Continuous activation of the JAK-STAT pathway can cause cancer in humans as well as less complex organisms such as Drosophila. Given the preliminary evidence and their effects on important signaling pathways involved in cancer, PIAS proteins may be interesting targets for the development of treatments for cancers or as sensitizers for chemotherapeutic drugs and radiation in BRCA-deficient cancers.

In addition to its importance in various cancers, the JAK-STAT signaling pathway plays an important part in the human immune response and in particular with regards to adaptive immunity. Clinical proof of concept for the use of JAK inhibitors for treatment of autoimmune and inflammatory disease has been demonstrated by Pfizer's tofacitinib, a JAK inhibitor recently approved in the US for the treatment of rheumatoid arthritis. Additionally, tofacitinib is currently being studied for the treatment of ankylosing spondylitis, psoriatic arthritis, psoriasis, atopic dermatitis, and inflammatory bowel disease.

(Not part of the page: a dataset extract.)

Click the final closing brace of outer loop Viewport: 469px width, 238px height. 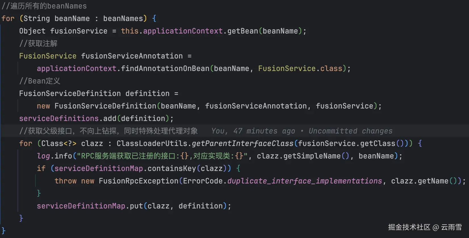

Furthermore, STAT1 and STAT2 are essential factors in the cellular antiviral and adaptive immune defenses. PIAS proteins and other regulators are necessary for homeostasis and for fine tuning the immune response. PIAS proteins regulate STAT transcription through several mechanisms, and genetic studies in rodents have shown that PIAS1 plays an important physiological role in STAT1 regulation. Many of the 60 proteins that PIAS protein family is believed to interact with are immune regulatory factors.